>>>>>

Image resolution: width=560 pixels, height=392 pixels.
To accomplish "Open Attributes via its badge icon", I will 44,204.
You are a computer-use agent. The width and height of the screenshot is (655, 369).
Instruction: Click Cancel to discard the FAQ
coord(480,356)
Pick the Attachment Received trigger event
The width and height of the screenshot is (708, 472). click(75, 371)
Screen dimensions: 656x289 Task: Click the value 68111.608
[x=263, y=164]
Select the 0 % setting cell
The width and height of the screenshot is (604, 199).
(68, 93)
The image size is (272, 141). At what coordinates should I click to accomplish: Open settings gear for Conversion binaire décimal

<<<<<
>>>>>

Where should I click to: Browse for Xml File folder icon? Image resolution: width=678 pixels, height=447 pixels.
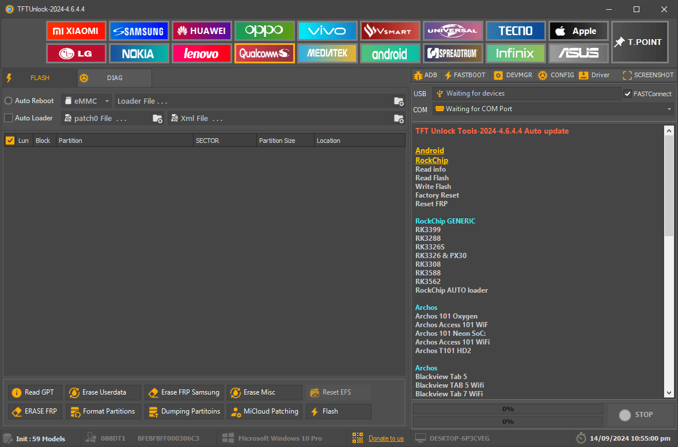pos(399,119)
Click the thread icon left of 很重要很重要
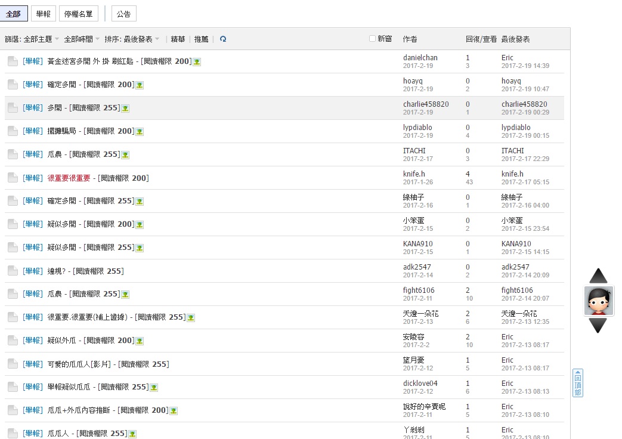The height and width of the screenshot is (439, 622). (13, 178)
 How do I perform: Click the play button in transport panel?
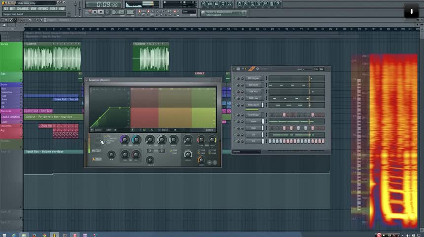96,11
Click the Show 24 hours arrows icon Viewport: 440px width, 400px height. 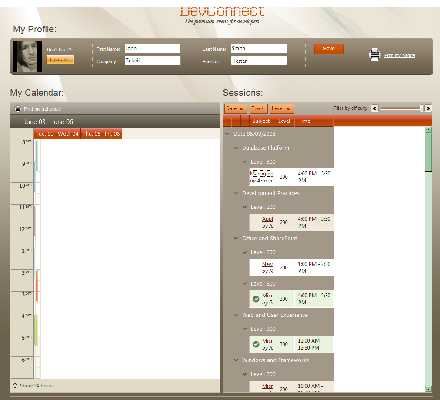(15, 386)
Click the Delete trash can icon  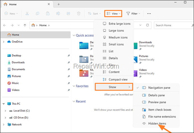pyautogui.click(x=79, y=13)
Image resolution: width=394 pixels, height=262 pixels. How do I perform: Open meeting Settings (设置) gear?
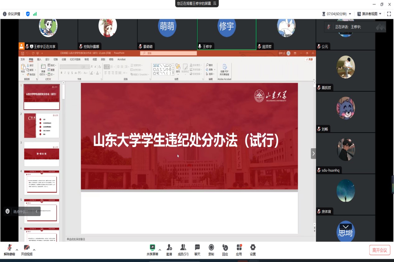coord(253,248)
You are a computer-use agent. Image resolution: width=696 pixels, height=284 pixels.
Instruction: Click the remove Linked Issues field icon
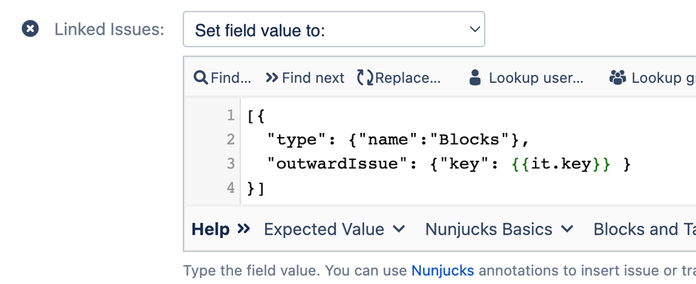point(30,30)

<<<<<
>>>>>

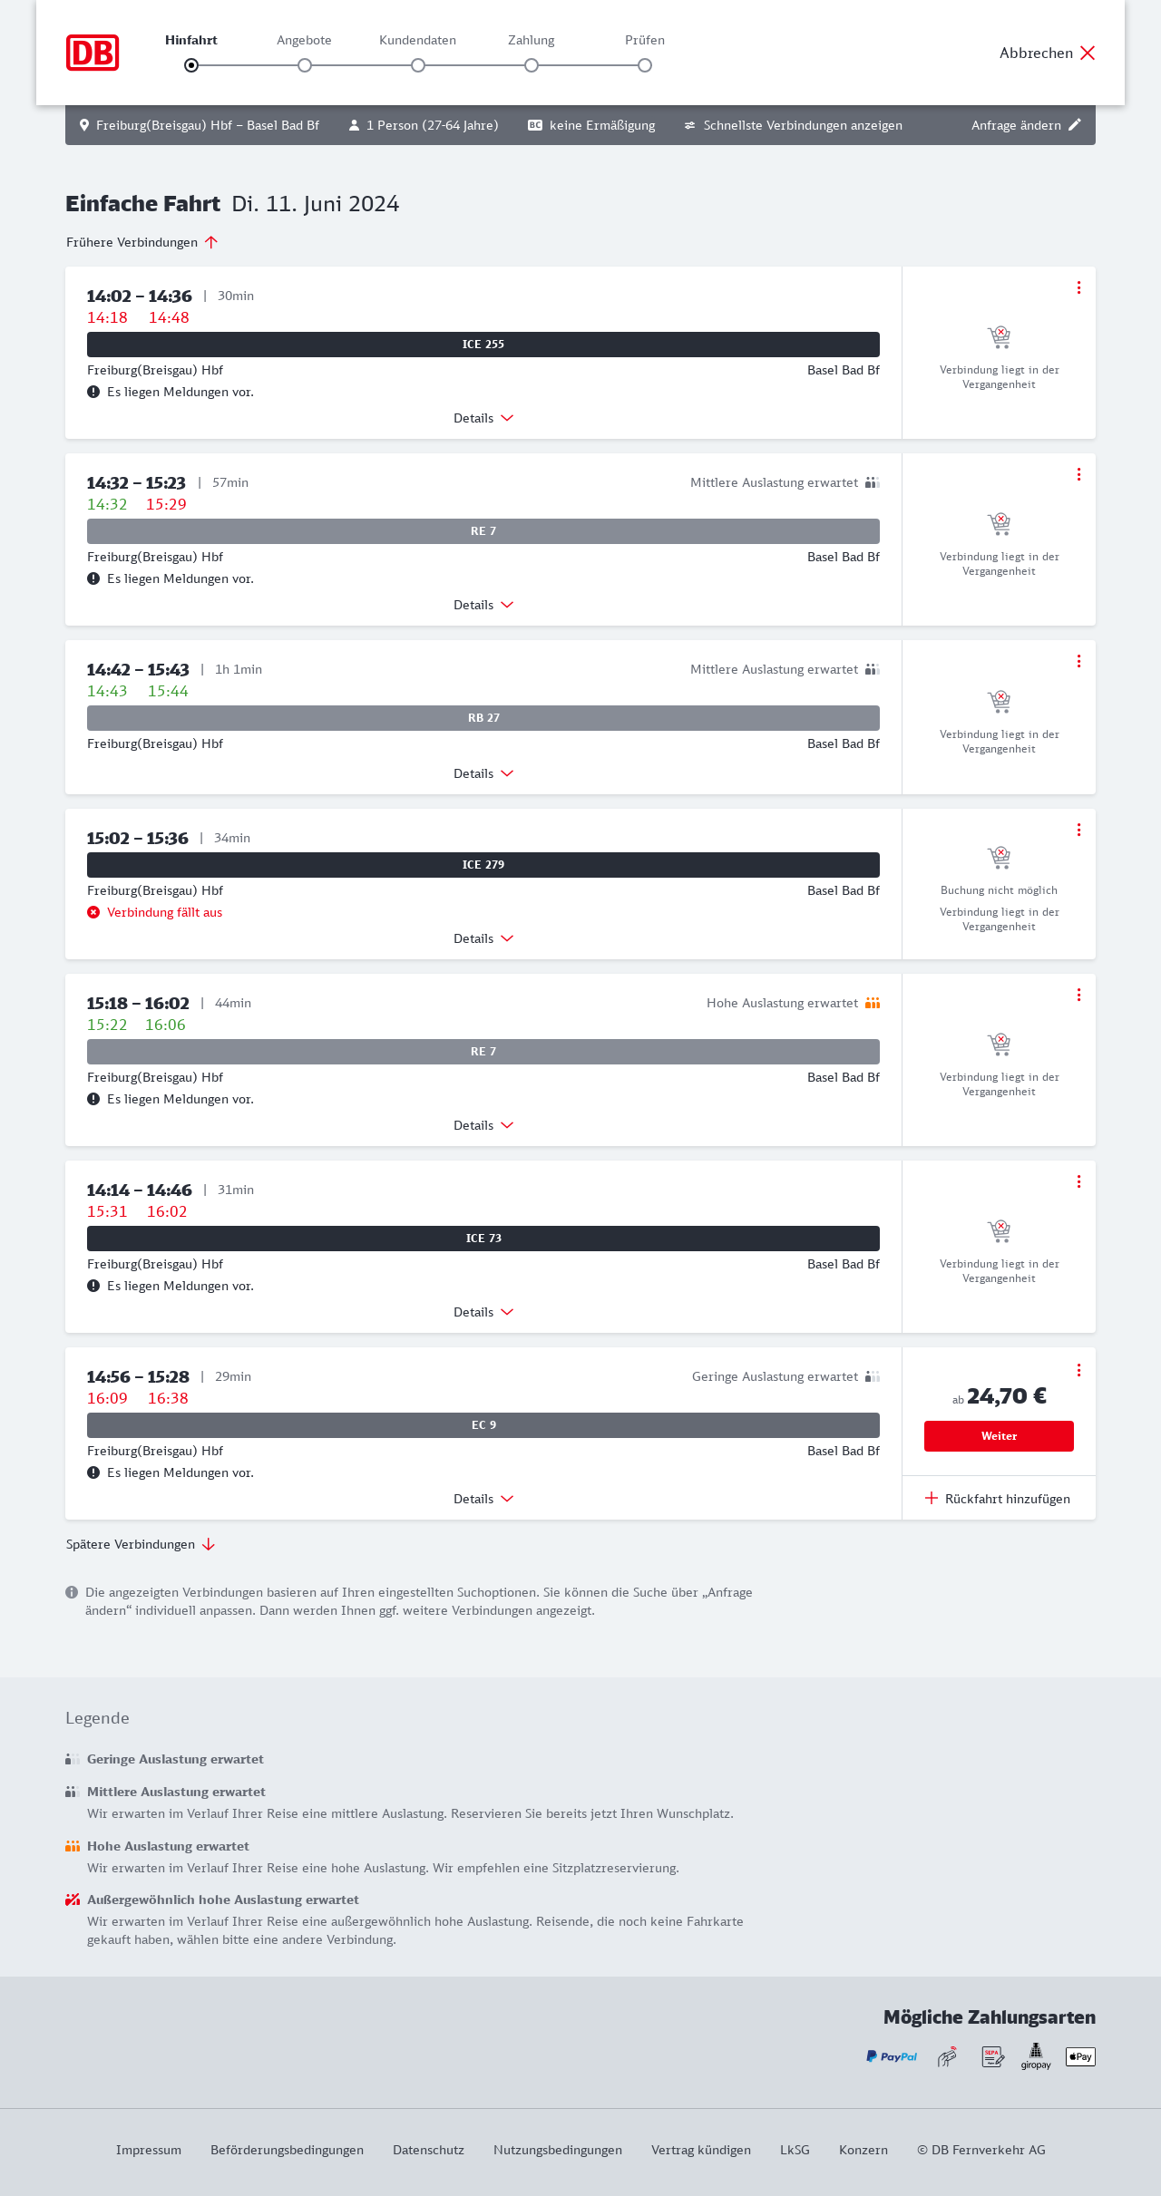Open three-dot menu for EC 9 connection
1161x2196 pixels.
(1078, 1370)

<<<<<

• TASK ITEM
Produce a word-for-word copy of everything above from the line holding "Instruction: Click Cancel to discard the FAQ" down to the line holding "The image size", with both of those lines kept.

• RESPONSE
Instruction: Click Cancel to discard the FAQ
coord(480,356)
Pick the Attachment Received trigger event
The width and height of the screenshot is (708, 472). click(75, 371)
Screen dimensions: 656x289 Task: Click the value 68111.608
[x=263, y=164]
Select the 0 % setting cell
The width and height of the screenshot is (604, 199).
(68, 93)
The image size is (272, 141). At what coordinates should I click to accomplish: Open settings gear for Conversion binaire décimal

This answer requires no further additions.